Use this link to read the full article from "The College Investor" featuring comments by Michael Alexenko, CFA
Don’t neglect your employer’s retirement plan. Allocating 5% -10% of your income to a 401(k)or SIMPLE IRA that offers matching contributions is possibly the best way to accumulate wealth.
Assume that you earn a starting salary of $40,000 and your employer offers a 3% matching contribution on your annual salary if you participate in the company’s retirement plan. This benefit amounts to a tax free raise of 3%. Or you might consider it to be like a built-in investment return on the funds you invest.
If you contribute $2,500 annually and your employer kicks in $1,200 then your assets have an automatic capital gain of 48% on your annual contribution amount. This is a return that every Wall Street hedge fund manager would love to have.
Keep your investments simple. Until you gain some experience in investing you would be wise to invest money into asset allocation funds or target date funds. If your retirement plan offers target date funds find one that matches your risk tolerance.
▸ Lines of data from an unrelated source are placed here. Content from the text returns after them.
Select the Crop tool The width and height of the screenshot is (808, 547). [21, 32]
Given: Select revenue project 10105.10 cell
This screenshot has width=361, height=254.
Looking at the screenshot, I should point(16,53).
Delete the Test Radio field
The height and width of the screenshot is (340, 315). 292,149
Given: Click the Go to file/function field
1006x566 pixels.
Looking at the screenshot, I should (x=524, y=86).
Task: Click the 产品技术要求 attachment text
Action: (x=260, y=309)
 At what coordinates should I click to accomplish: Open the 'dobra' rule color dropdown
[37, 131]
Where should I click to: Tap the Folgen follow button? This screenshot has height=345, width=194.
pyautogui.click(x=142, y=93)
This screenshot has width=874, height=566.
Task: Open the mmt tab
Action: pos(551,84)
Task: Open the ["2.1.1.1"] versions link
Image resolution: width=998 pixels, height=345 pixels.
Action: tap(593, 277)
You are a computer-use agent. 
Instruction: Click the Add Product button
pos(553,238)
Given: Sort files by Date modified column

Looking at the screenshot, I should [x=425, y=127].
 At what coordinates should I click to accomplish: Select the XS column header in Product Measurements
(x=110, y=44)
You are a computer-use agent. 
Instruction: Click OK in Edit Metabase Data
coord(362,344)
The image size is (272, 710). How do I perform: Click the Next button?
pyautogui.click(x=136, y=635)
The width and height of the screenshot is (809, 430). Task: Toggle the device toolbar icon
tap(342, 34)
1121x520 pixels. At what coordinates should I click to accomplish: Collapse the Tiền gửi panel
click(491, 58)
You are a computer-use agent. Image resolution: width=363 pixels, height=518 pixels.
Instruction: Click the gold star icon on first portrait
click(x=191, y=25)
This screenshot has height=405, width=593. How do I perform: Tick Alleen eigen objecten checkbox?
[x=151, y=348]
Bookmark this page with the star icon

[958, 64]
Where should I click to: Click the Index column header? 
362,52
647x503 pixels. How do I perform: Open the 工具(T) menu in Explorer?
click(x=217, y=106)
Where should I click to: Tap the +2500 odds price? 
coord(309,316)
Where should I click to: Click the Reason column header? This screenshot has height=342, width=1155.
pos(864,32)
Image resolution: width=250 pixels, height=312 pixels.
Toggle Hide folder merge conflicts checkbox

As a young investor it’s likely that a fund that holds at least 70%-80% in stocks is a fund that would match your risk tolerance. Because the funds provide broad diversification and consistent asset allocation strategies they are perfectly acceptable for 100% of your investment amount.
The only caveat is that it is best to identify a fund that is low cost (no more than .25% -.75% in annual expense ratio) and is not considered to be “actively managed."